• [Your goal] For this task, copy all of the data below exactly and skip the pictures.

• [Task inputs]
=== Section Start ===

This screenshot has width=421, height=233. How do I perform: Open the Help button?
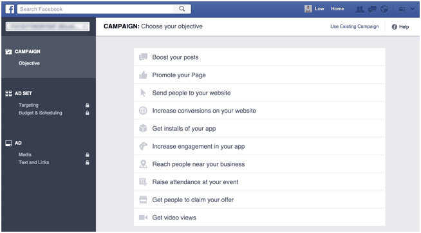pyautogui.click(x=400, y=26)
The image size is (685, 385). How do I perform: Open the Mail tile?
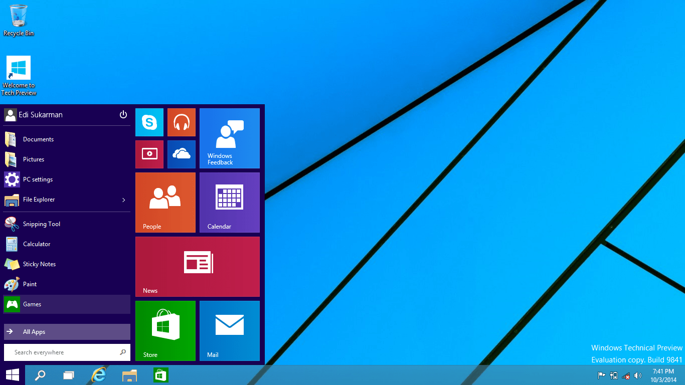pyautogui.click(x=229, y=330)
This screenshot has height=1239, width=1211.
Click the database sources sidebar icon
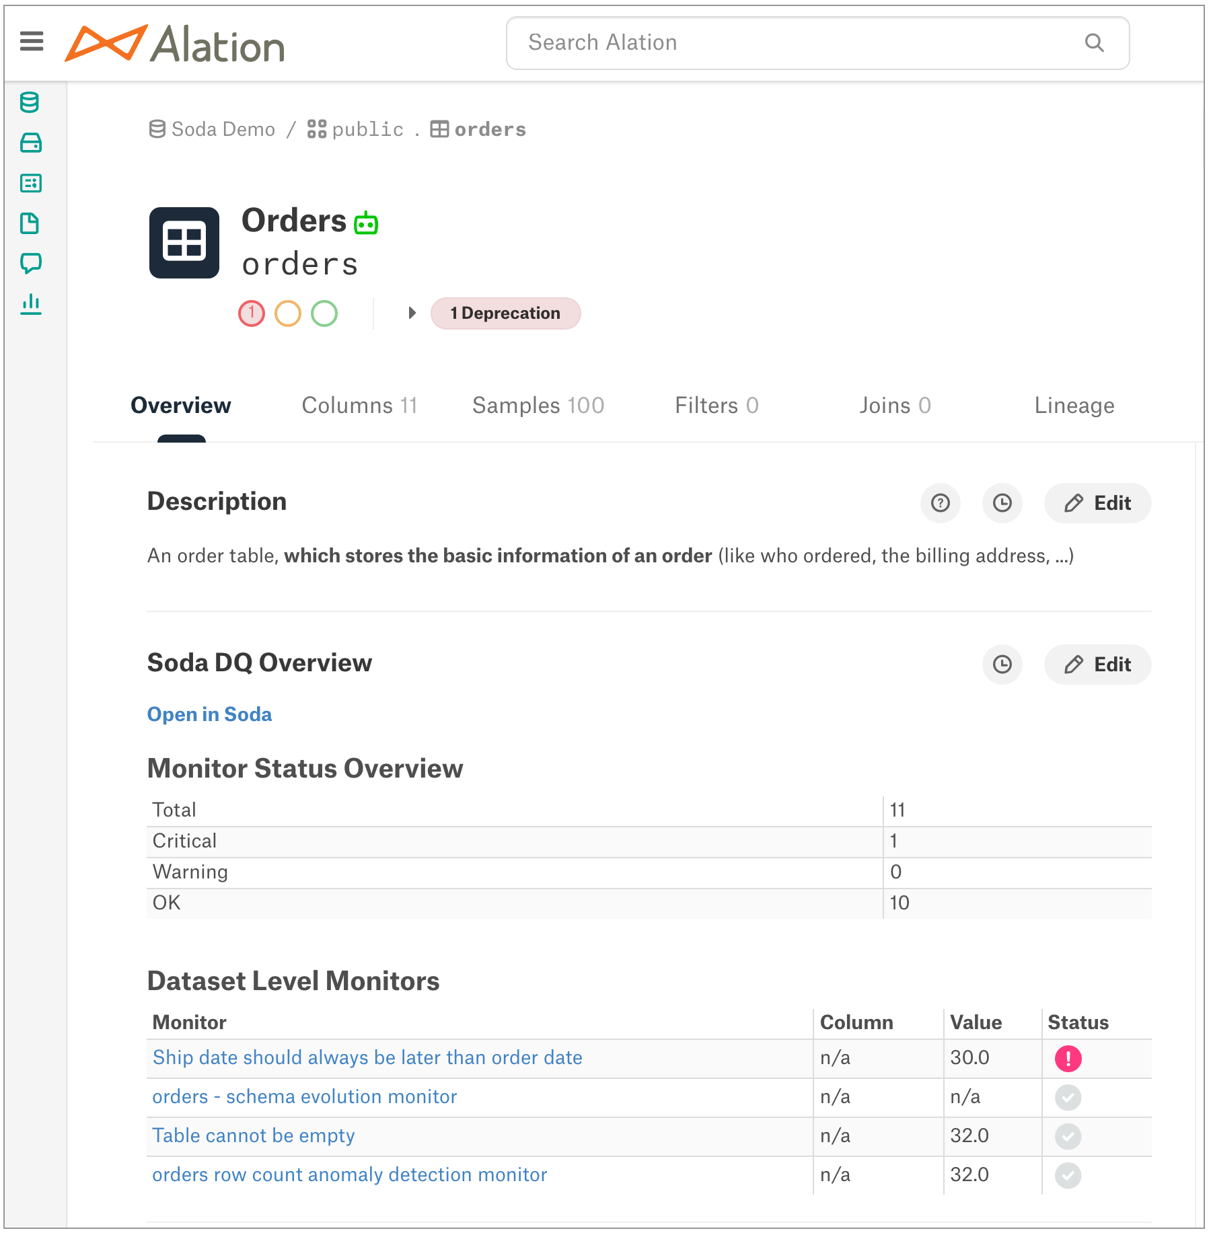point(30,102)
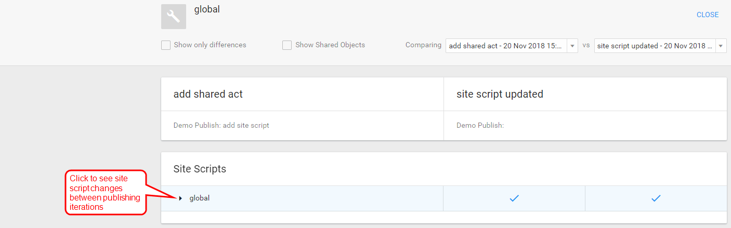Click the wrench icon beside global title
Viewport: 731px width, 228px height.
(174, 17)
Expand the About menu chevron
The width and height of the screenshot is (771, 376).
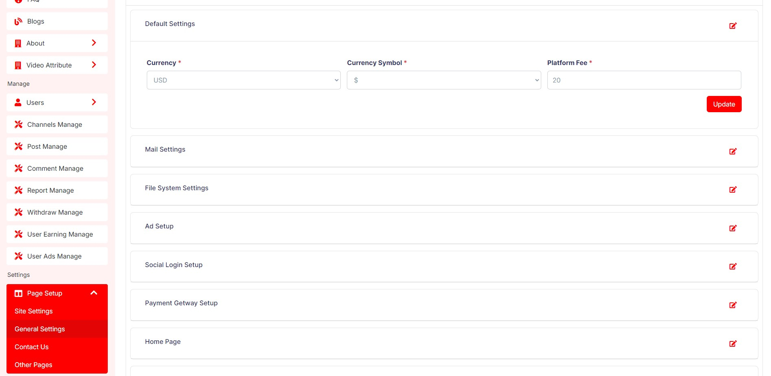[x=94, y=43]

=== Section End ===

• [Your response]
This screenshot has width=421, height=233. How do I perform: Open the Help button?
pyautogui.click(x=400, y=26)
The image size is (685, 385). How do I perform: Open the Mail tile?
pyautogui.click(x=229, y=330)
This screenshot has height=1239, width=1211.
Click the database sources sidebar icon
point(30,102)
Click the wrench icon beside global title
Viewport: 731px width, 228px height.
(174, 17)
Expand the About menu chevron
The width and height of the screenshot is (771, 376).
[x=94, y=43]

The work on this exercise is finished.